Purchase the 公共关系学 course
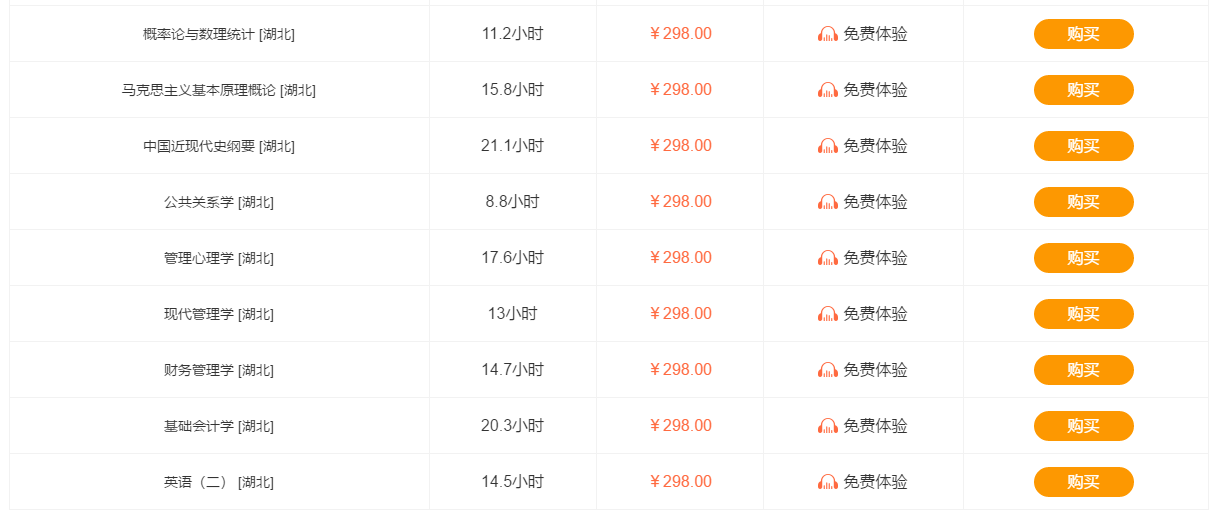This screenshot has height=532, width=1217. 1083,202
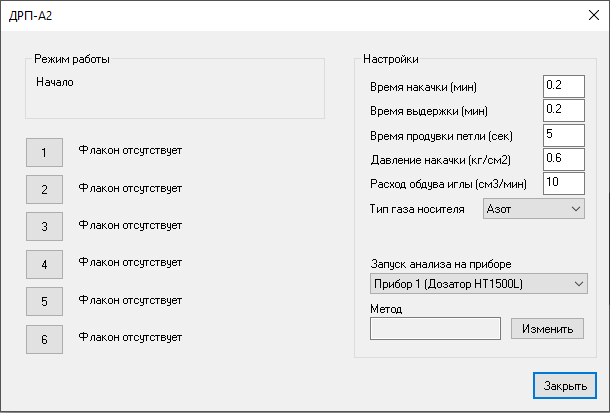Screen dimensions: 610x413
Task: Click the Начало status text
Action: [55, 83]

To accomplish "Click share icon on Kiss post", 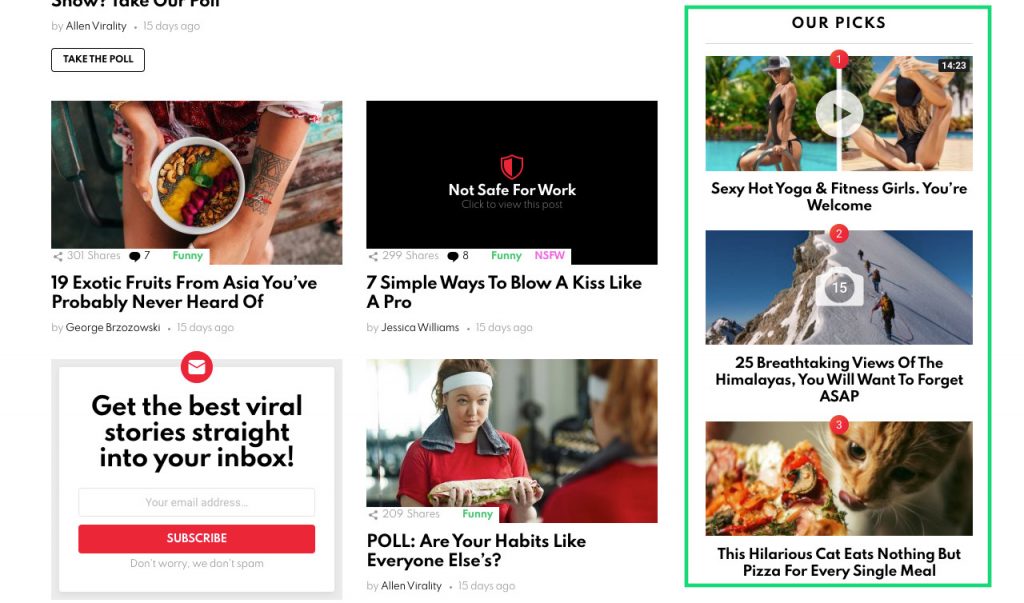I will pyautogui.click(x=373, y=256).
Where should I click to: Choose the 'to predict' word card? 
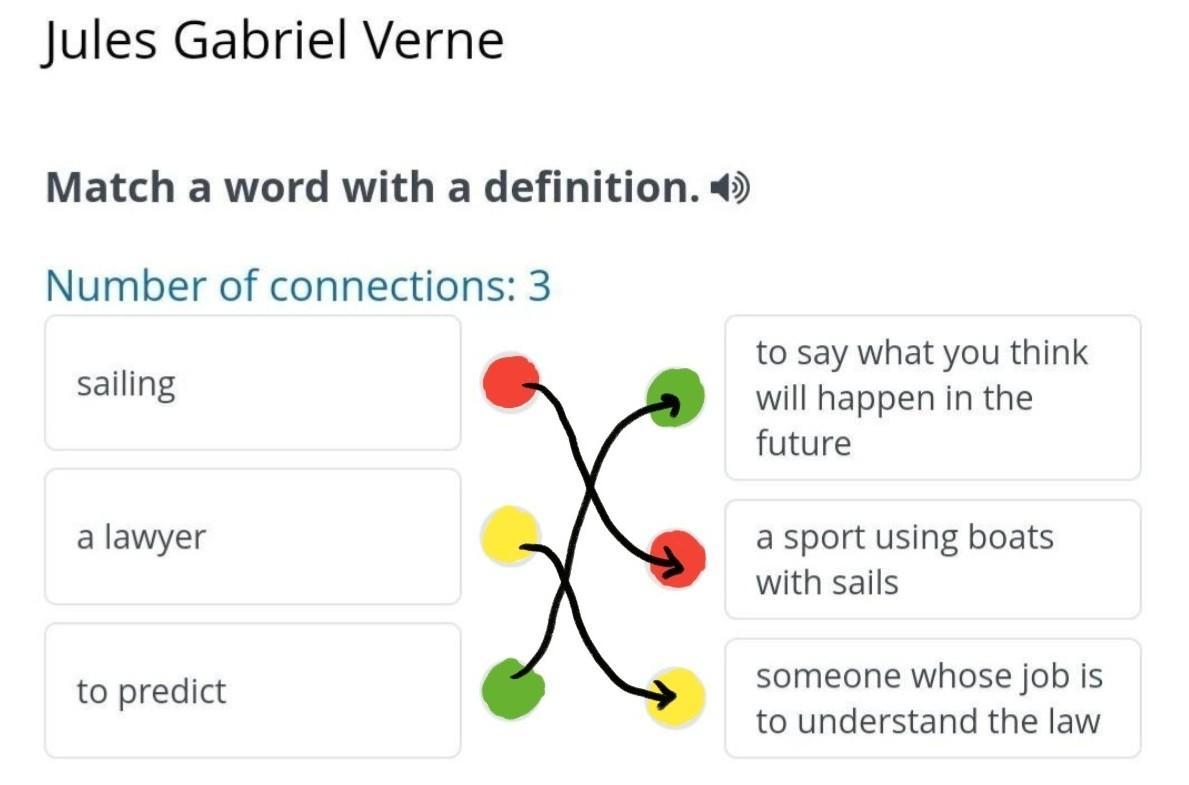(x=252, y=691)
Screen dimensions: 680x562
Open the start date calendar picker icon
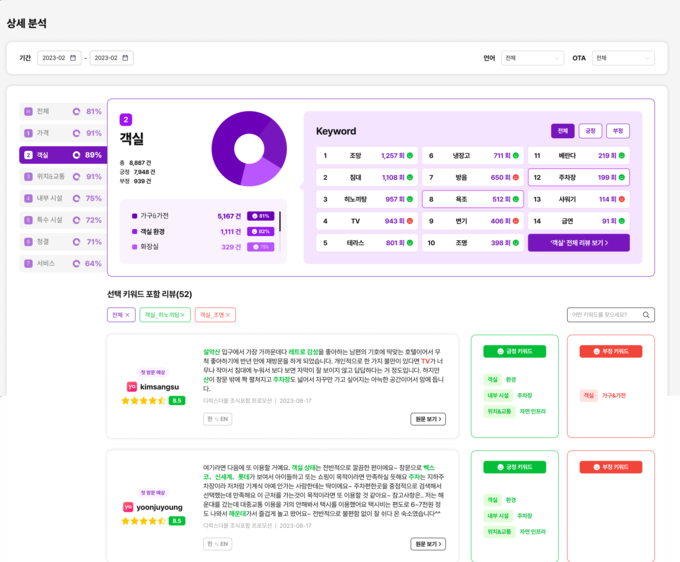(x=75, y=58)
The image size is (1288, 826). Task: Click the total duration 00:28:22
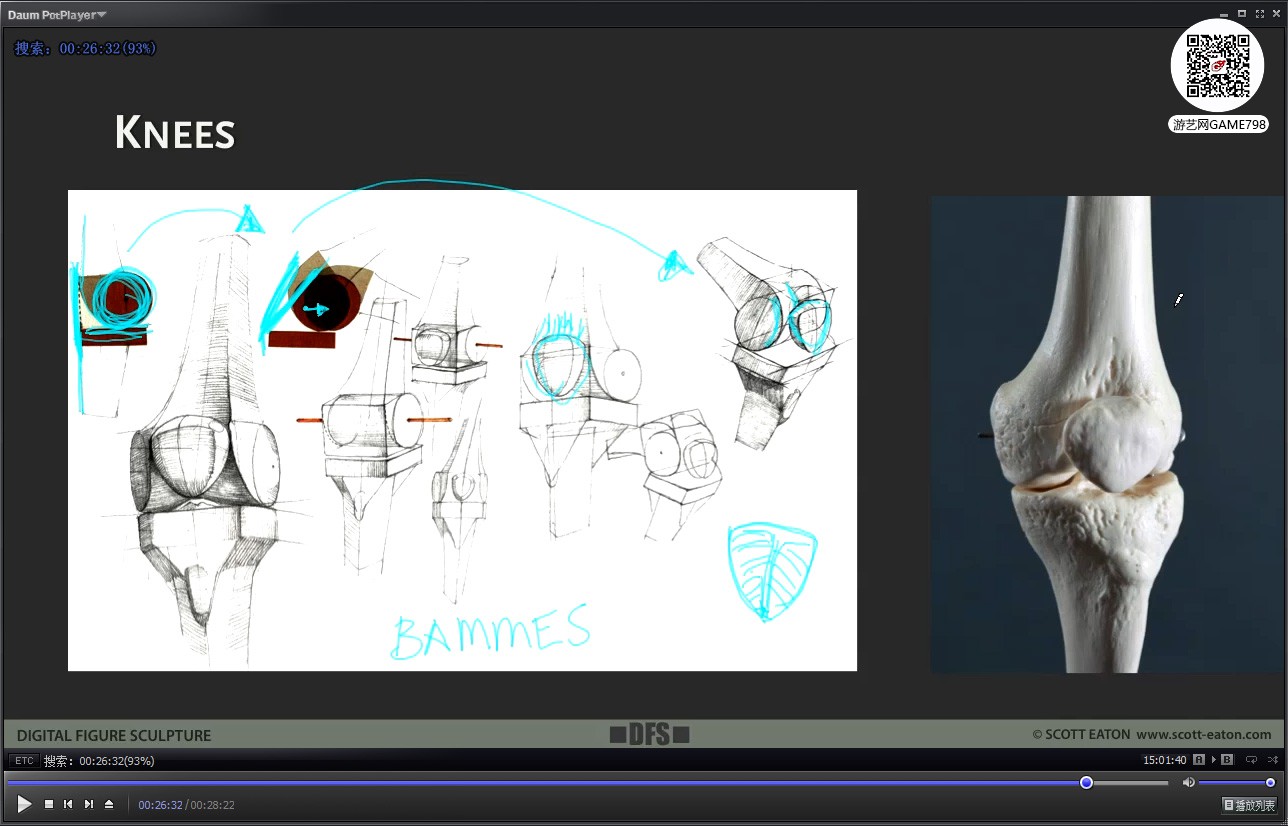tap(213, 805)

::::::

◆ **Instructions for the task**: Every line from the one that holds "Screen dimensions: 680x562" to the last line of the records above goes into the answer, exactly as written; nothing else does, and no picture does either.

◆ **Solution**:
Screen dimensions: 680x562
Open the start date calendar picker icon
(x=75, y=58)
The image size is (1288, 826). Task: Click the total duration 00:28:22
tap(213, 805)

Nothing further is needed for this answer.